Euchaetis endoleuca

Scientific classification
- Kingdom: Animalia
- Phylum: Arthropoda
- Clade: Pancrustacea
- Class: Insecta
- Order: Lepidoptera
- Family: Oecophoridae
- Genus: Euchaetis
- Species: E. endoleuca
- Binomial name: Euchaetis endoleuca Meyrick, 1888
- Synonyms: Machimia baliosticha Meyrick, 1888;

= Euchaetis endoleuca =

- Genus: Euchaetis (moth)
- Species: endoleuca
- Authority: Meyrick, 1888
- Synonyms: Machimia baliosticha Meyrick, 1888

Species of moth

Euchaetis endoleuca is a moth in the family Oecophoridae. It was described by Edward Meyrick in 1888. It is found in Australia, where it has been recorded from South Australia and Western Australia.

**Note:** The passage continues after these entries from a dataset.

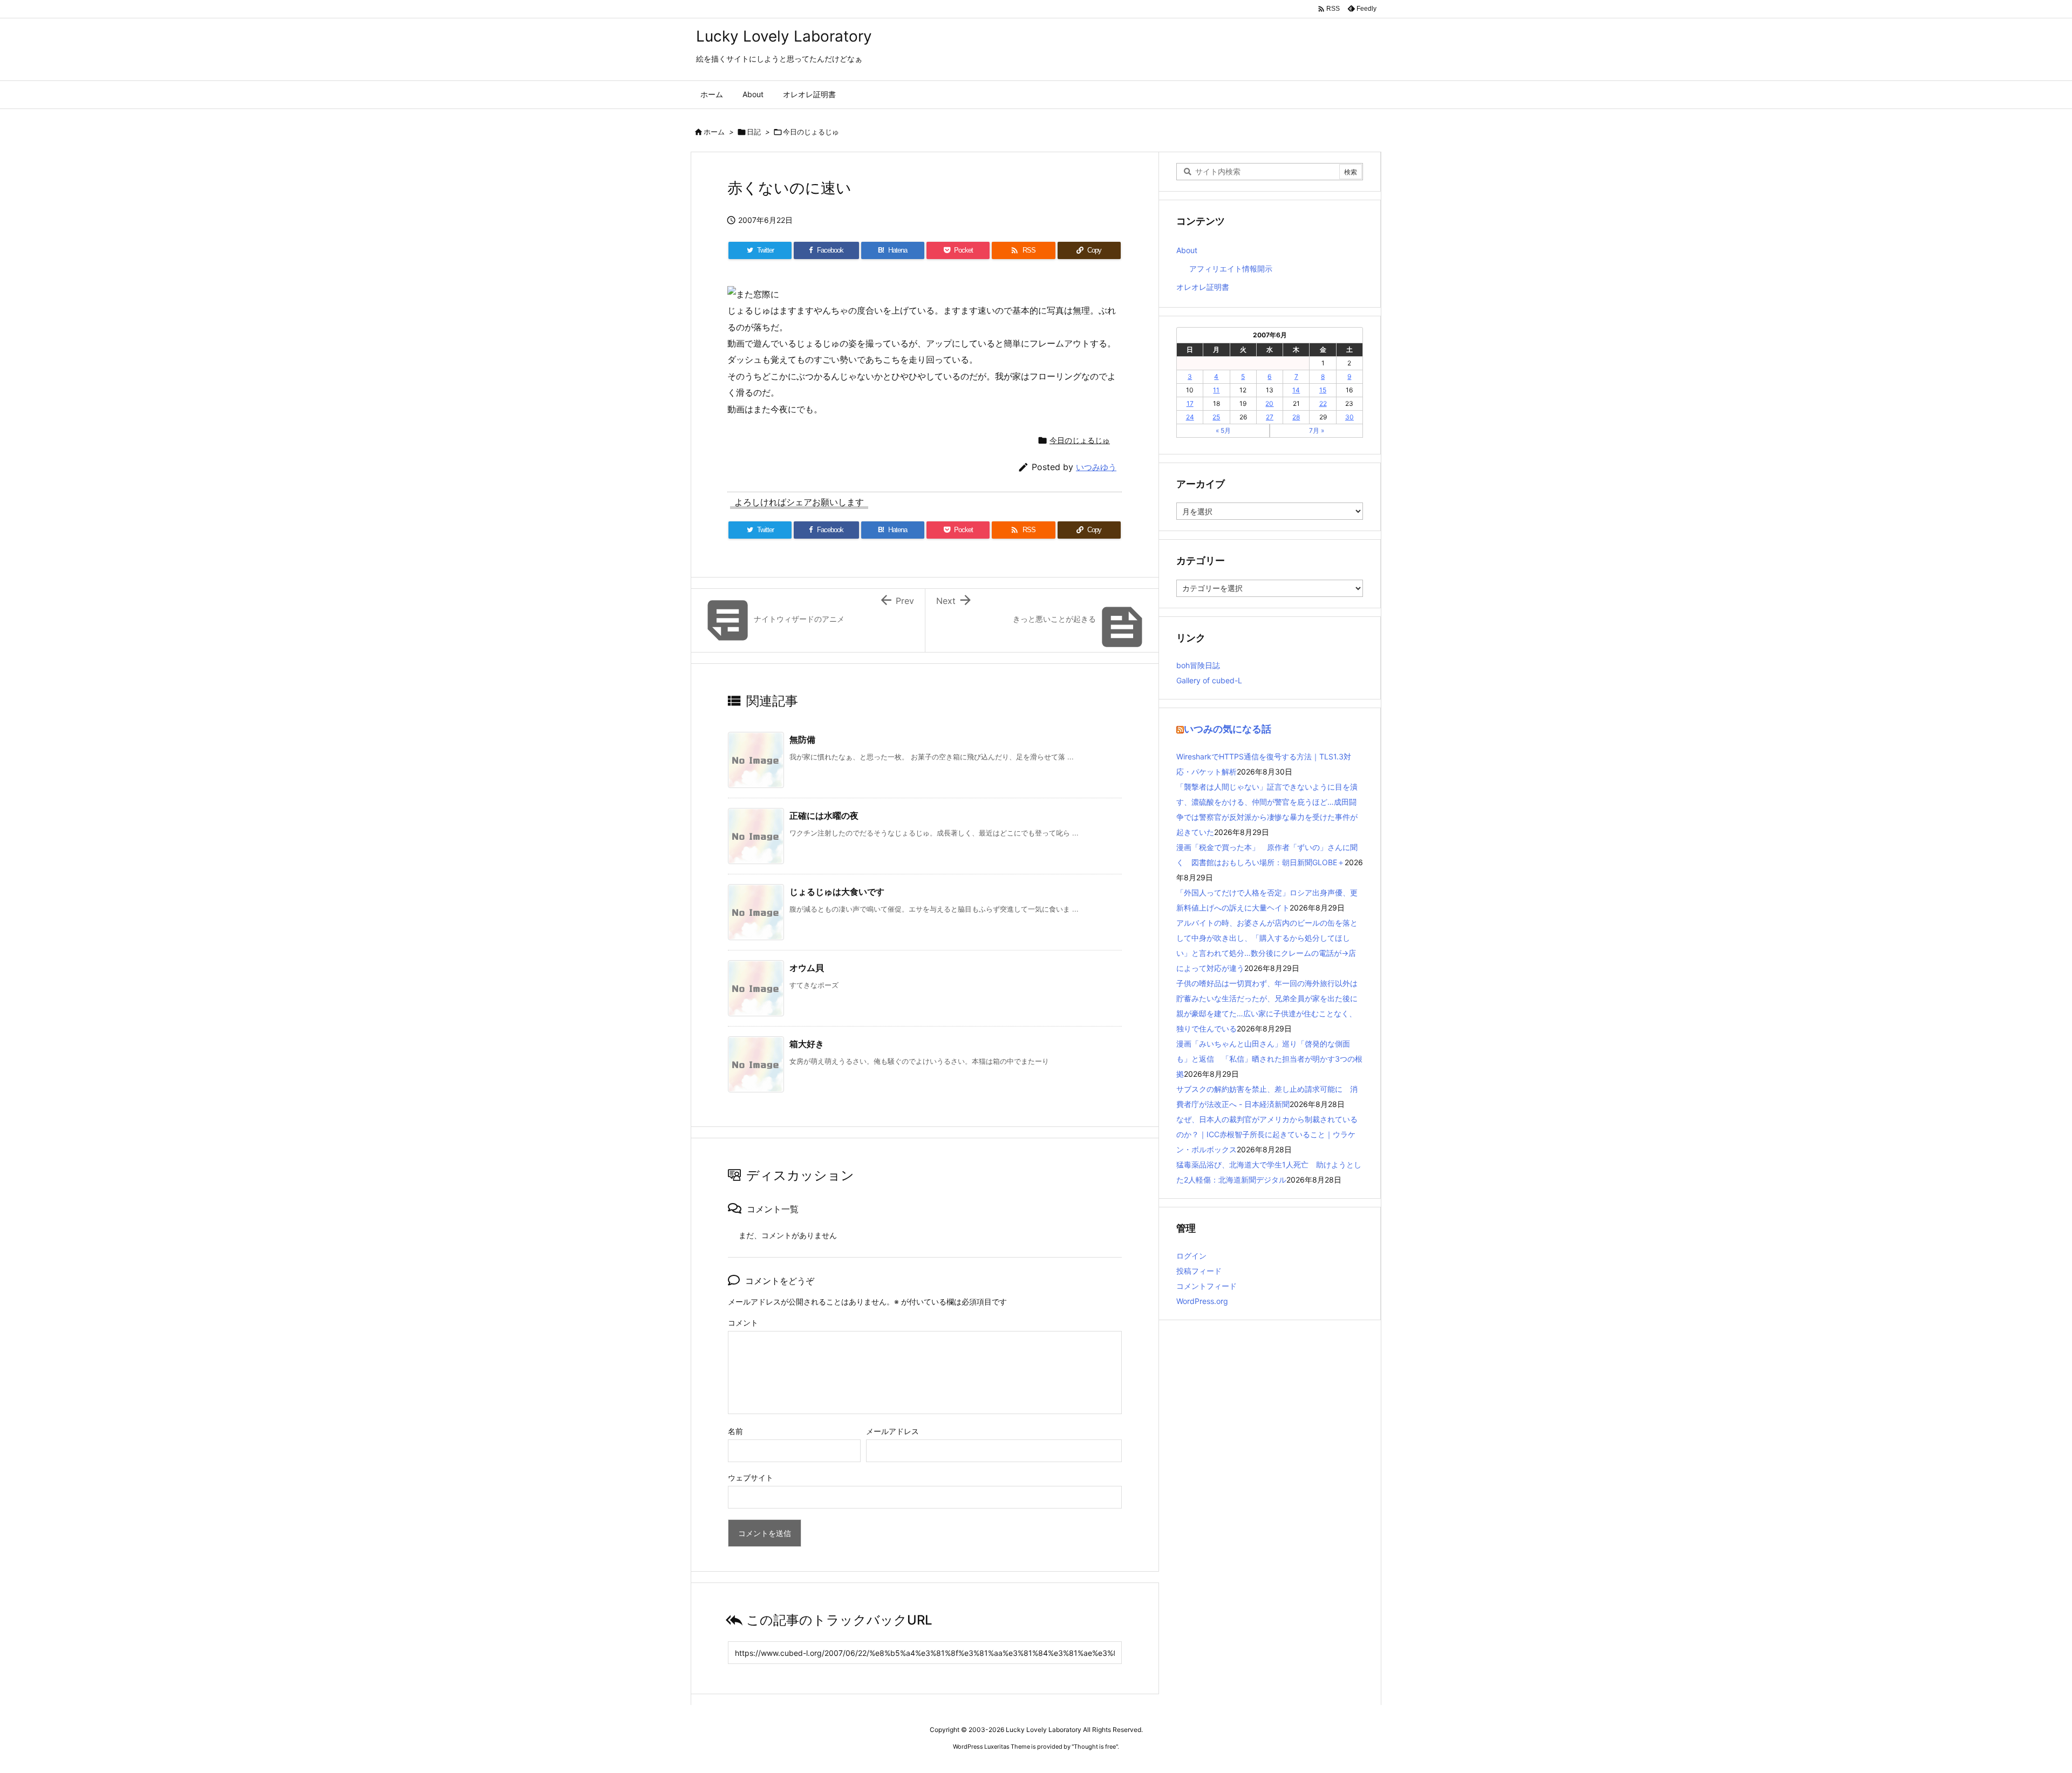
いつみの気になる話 (1227, 729)
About (1186, 250)
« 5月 (1223, 430)
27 (1269, 417)
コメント (743, 1322)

The wingspan is about 30 mm. The forewings are pale greyish ochreous, closely sprinkled with light brown reddish and with a rosy costal edge, except near the apex. The markings are blackish. There is a large dot on the inner margin near the base, and two small dots above it, as well as a dot in the disc at one-fourth, connected with the inner margin before the middle by a cloudy irregular line. There is also a dot in the disc before the middle, a second on the fold rather beyond it and a third in the disc at two-thirds. There is a very indistinct oblique irregular transverse line passing through the first two of these, and another more curved through the third, tending to unite in a suffusion on the inner margin. A well-marked series of dots runs from the costa beyond the middle to the inner margin before the anal angle, unevenly bent outwards and there is a hindmarginal row of small dots. The hindwings are whitish, with a rather narrow suffused pale fuscous hindmarginal border.